Por fim, com relação à intervenção na forma de pagamento dos alugueis, o projeto cuida exclusivamente dos imóveis comerciais fechados por ordem do poder público. O projeto determina que nenhum valor é devido durante os dias (ou meses) fechados. Em caso de faturamento prejudicado pela queda no movimento, sem que o estabelecimento tenha sido fechado, os aluguéis continuam sem alteração.
Locação sem pagar nada equivale a desapropriação
O PL 1204/20 teve a boa iniciativa de incluir as atividades proibidas de trabalhar, mas se excedeu. Se o ponto comercial já não vale nada, o locatário pode devolvê-lo. Se o locatário prefere não devolver, essa sua opção deve ter um custo econômico - mesmo que reduzido. Continuar com o ponto significa que o locatário tem uma expectativa de reiniciar a sua atividade lá e isso tem um valor - que é devido ao locador.
De outro lado, há atividades que foram severamente impactadas mas não foram inteiramente proibidas. A recomendação da ANVISA vigente é que cirurgiões-dentistas (uma das categorias mais sensíveis ao contágio) só atendam em caso de urgência ou emergência. Os escritórios de advocacia podem trabalhar em processos eletrônicos, mas a utilidade de um imóvel espaçoso (e talvez sofisticado) para atender clientes certamente diminuiu. O projeto de lei ignora esses casos, que mereceriam uma atenção e a adoção de parâmetros para facilitar a renegociação das relações privadas evitando conflitos.

A negociação nacional entre lojistas e shoppings
A Associação Brasileira de Lojistas em Shoppings (Alshop) entrou em negociação com a Associação Brasileira de Shoppings Centers (Asbrasce), o que foi bastante noticiado. A locação do mês de março já foi flexibilizada para todos, havendo conversas se isso é um adiamento ou uma isenção do período fechado.

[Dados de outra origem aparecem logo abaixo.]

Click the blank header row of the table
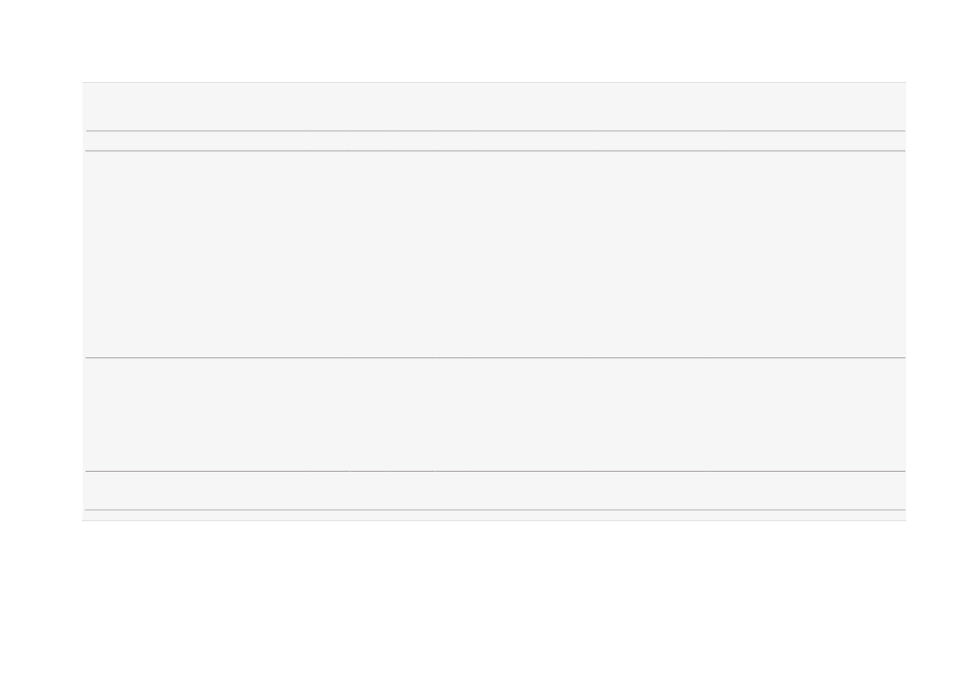The width and height of the screenshot is (979, 692). pyautogui.click(x=495, y=107)
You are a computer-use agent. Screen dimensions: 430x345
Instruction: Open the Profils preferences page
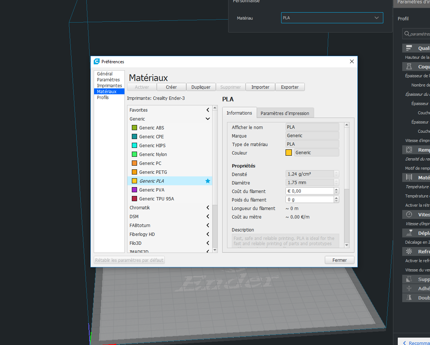[103, 98]
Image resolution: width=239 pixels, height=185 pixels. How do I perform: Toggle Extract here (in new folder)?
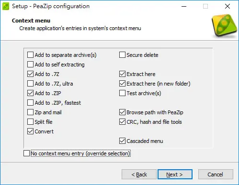pyautogui.click(x=122, y=84)
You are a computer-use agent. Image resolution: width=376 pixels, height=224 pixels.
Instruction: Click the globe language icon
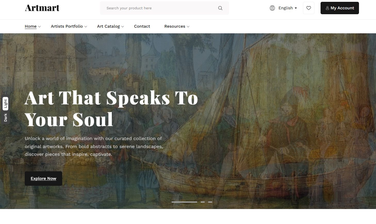point(272,8)
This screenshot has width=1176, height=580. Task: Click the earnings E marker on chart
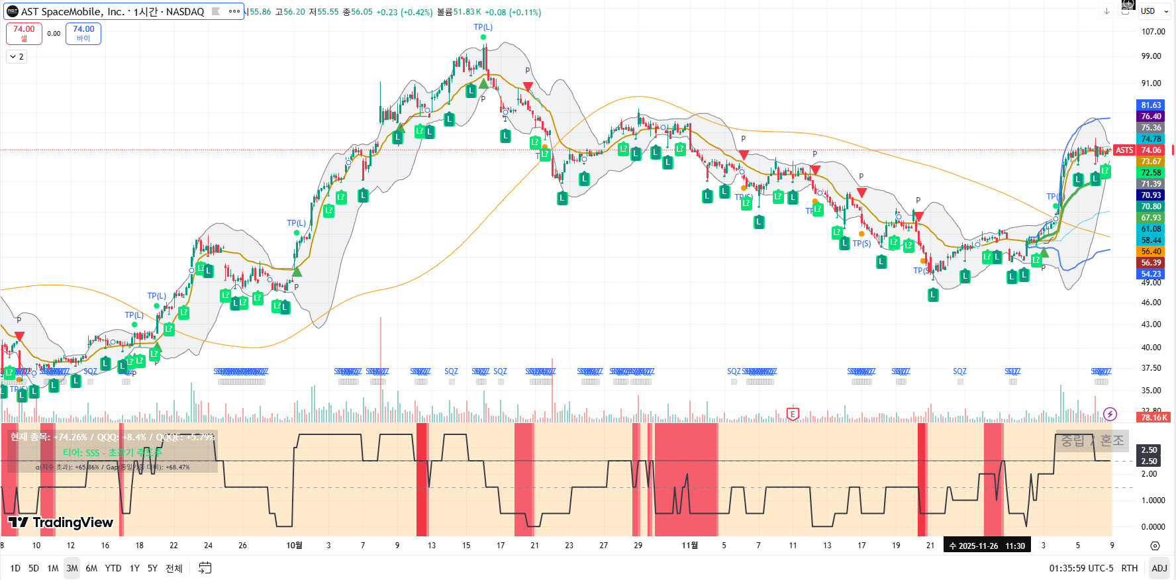click(793, 414)

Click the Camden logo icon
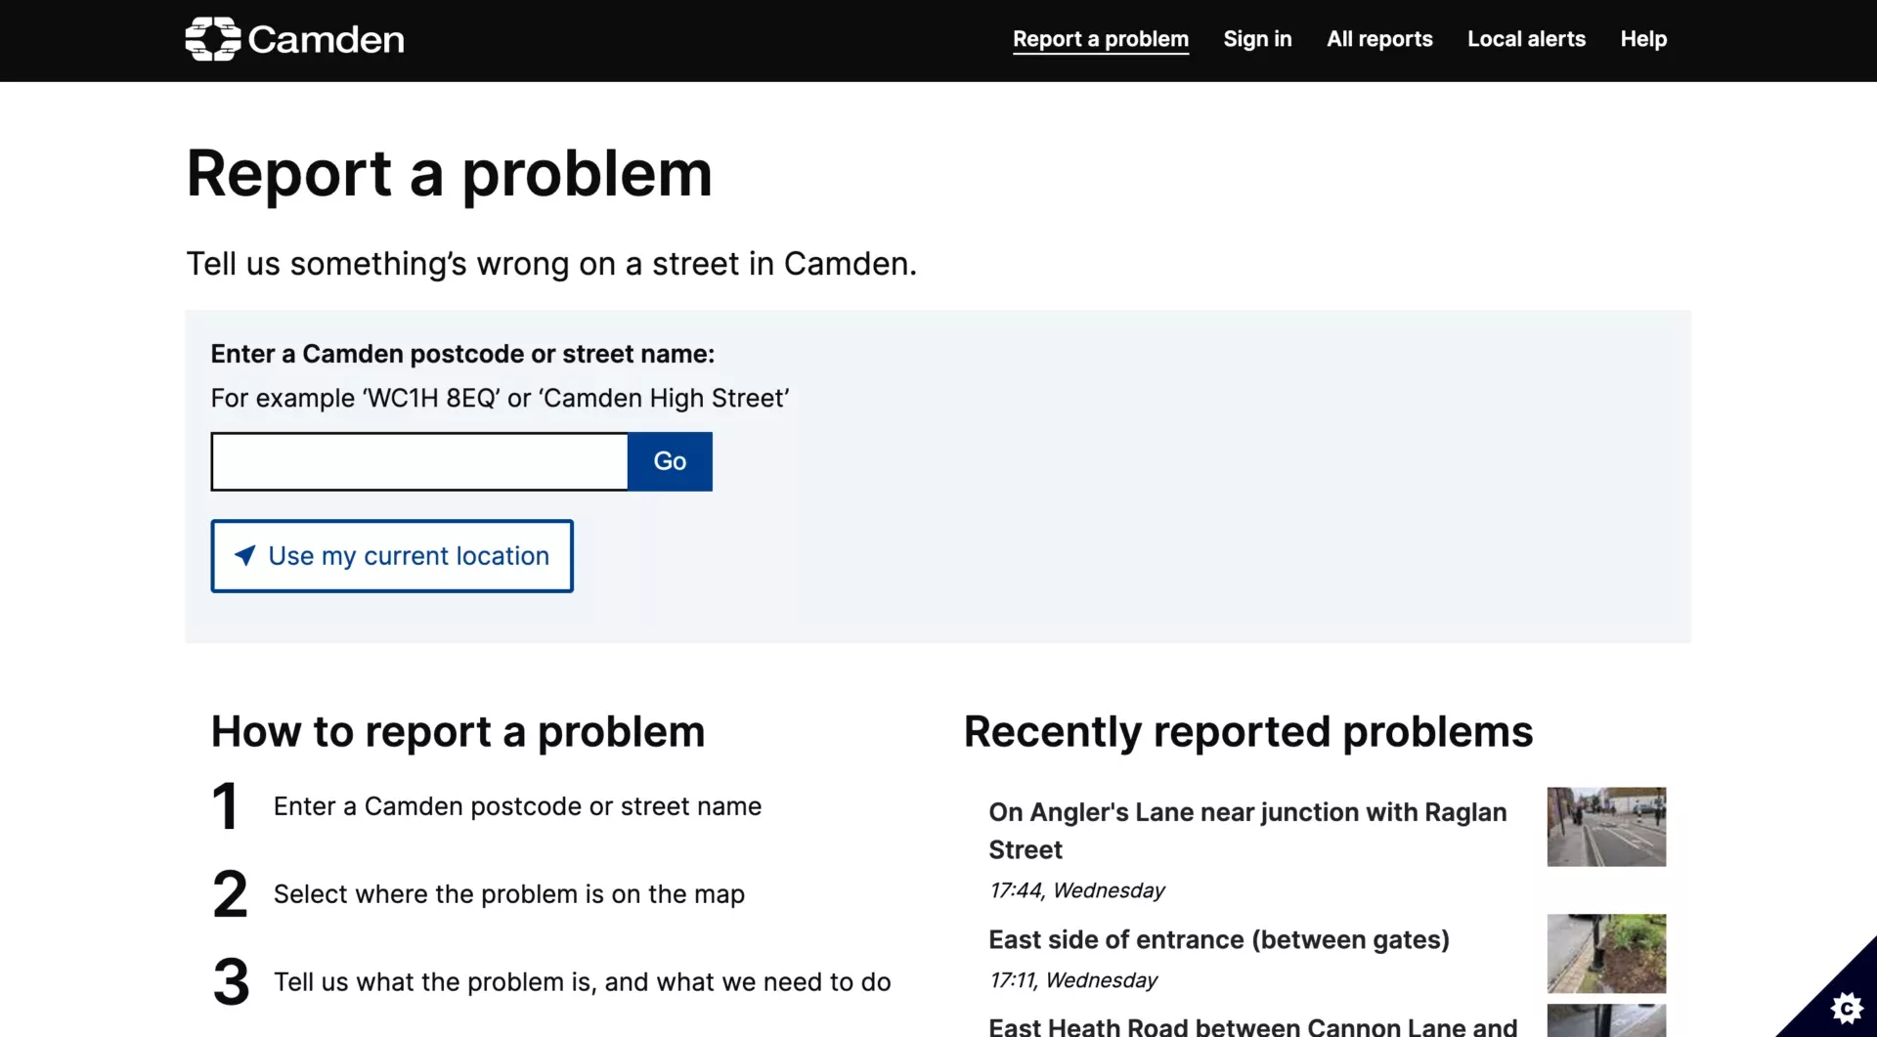pyautogui.click(x=212, y=39)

É bom lembrar que além da locação, os lojistas de shoppings pagam taxas de condomínio pesadas e ainda fundo de promoção (para custear a publicidade de datas comemorativas, como dia das mães e promoções).
A medida evita uma debandada dos centros de compras, e ainda assegura o pagamento do condomínio, podendo buscar uma cobrança parcelada e amigável no futuro - o que certamente será bastante debatido.

Liminares concedidas contra shoppings
Quando a negociação não foi exitosa, e sem uma baliza do poder público, as partes se enfrentam no Poder Judiciário.
Foi o que ocorreu entre a Cia do Terno e o shopping JK, que têm um contrato desde a inauguração do shopping em novembro de 2013, prorrogado até 2023 e com multa de 5 meses de aluguel em caso de rescisão antecipada.
A tese apresentada por uma banca de Minas Gerais é a de que as obrigações do locador envolvem dar a posse do imóvel "em estado de servir ao uso a que se destina" (art. 22, I) e garantir "o uso pacífico do imóvel locado" (art. 22, II, ambos da Lei 8.245/91).
A liminar foi concedida em parte para suspender o pagamento do aluguel mínimo e do fundo de promoções (aproximadamente 60% do contrato), determinando que o percentual sobre o faturamento (os parcelamentos de vendas antigas por exemplo) seja pago, bem como a taxa de condomínio.
Há notícia de que uma decisão similar foi concedida em favor de um restaurante pela 8ª Vara Cível do Fórum de Campinas e contra o Shopping Parque das Bandeiras.